Figure 11.

(A) EPPTB decreased the (±)methamphetamine (methamph)-induced non-vesicular [³H]dopamine release in rat striatum. For the experimental procedure, see Figure 2B. (±)Methamphetamine (10 µmol/L) was added to striatal slices from fraction 12 and maintained through the experiment in the presence and absence of EPPTB. EPPTB (1 µmol/L) was added to striatal slices from fraction 3 and maintained throughout the experiment. (±)Methamphetamine-induced [³H]dopamine release was 12.42 ± 1.46 and this release was decreased to 4.20 ± 1.62 percent of content by 1 µmol/L EPPTB, p < 0.01; Student t-statistics for two-means, mean S.E.M., n = 4-8. (B) EPPTB (0.1 and 1 µmol/L) antagonized the effect of (±)methamphetamine on resting but not on electrical stimulation-induced [³H]dopamine release in rat striatum.
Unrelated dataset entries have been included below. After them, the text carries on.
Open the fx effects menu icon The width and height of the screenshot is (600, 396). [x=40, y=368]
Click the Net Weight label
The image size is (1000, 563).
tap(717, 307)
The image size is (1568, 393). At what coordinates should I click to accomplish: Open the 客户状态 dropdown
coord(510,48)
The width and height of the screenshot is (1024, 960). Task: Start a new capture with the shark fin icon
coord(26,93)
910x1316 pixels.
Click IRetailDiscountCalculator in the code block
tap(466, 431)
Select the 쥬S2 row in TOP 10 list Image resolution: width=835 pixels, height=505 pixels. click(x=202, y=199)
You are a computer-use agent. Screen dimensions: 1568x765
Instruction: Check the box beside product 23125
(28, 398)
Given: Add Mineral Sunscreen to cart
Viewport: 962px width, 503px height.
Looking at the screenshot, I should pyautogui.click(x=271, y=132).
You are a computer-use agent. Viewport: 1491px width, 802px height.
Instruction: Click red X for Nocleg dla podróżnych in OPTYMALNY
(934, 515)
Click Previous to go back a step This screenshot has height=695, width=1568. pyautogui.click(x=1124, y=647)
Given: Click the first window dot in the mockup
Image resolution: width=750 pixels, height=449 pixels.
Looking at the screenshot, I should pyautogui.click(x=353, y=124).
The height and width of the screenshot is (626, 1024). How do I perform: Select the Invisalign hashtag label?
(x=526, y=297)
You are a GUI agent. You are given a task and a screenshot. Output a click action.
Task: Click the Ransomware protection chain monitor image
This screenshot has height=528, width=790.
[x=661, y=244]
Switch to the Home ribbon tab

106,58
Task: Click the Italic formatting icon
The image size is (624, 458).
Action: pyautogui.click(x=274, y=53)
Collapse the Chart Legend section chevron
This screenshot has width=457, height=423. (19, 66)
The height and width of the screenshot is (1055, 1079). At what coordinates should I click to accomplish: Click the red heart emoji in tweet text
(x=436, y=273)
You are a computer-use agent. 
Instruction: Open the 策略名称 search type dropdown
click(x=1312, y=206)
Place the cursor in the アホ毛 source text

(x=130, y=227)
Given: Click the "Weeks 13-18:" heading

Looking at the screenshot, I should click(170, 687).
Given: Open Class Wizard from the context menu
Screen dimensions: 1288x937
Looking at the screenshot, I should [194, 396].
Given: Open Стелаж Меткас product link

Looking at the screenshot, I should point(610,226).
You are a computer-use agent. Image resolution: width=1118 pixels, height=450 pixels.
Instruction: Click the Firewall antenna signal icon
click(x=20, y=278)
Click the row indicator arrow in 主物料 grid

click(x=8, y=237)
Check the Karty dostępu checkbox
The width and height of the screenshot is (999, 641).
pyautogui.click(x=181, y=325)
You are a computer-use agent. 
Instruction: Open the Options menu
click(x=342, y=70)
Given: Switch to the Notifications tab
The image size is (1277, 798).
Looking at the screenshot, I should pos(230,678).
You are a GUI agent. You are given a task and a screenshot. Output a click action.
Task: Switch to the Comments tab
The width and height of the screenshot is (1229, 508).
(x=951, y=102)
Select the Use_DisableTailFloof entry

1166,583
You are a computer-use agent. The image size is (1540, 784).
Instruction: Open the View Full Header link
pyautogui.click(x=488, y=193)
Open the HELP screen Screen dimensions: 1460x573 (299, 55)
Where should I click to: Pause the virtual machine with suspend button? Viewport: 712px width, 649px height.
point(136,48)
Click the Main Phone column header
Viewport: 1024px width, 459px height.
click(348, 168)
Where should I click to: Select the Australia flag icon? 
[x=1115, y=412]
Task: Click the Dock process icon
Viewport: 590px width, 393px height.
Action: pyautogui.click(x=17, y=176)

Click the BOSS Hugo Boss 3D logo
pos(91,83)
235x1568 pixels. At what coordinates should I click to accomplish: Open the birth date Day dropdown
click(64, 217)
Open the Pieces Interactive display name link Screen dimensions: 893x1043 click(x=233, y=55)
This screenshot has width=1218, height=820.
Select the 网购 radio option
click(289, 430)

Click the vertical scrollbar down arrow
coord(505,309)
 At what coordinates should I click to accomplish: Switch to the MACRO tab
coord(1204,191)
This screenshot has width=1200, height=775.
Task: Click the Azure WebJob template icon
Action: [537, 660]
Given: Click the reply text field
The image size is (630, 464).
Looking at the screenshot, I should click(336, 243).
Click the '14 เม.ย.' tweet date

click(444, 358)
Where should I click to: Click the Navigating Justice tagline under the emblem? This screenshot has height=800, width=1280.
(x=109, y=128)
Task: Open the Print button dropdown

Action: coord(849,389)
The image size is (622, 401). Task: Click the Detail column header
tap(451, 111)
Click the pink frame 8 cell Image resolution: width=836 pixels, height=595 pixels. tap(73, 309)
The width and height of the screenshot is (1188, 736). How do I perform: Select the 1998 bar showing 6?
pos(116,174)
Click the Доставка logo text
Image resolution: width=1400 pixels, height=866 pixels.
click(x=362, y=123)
For the experimental procedure, see Figure 2A,B. (±)Methamphetamine was added to striatal slices from fraction 8 in a concentration of 6.75 µmol/L. When used, EPPTB was added to the slices in a concentration of 0.1 or 1 µmol/L from fraction 1 and drugs were maintained throughout the experiment. Resting [³H]dopamine release (defined as the fractional release between fractions 8 and 17) was 0.37 ± 0.08 in control and 4.27 ± 0.46 percent of content in the presence of (±)methamphetamine, this release was decreased by EPPTB. The electrical-induced [³H]dopamine release (S2/S1) was 0.89 ± 0.03 in control and 1.86 ± 0.32 in the presence of (±)methamphetamine; this release was not altered by EPPTB. One-way ANOVA followed by the Dunnett’s test, F(3,26) = 13.990, p < 0.001 for resting [³H]dopamine release and F(3,26) = 5.554, p < 0.004 for electrical stimulation-induced [³H]dopamine release, # p < 0.05 control vs. (±)methamphetamine effect, * p < 0.05 (±)methamphetamine vs. (±)methamphetamine and EPPTB effect, mean ± S.E.M., n = 6-8.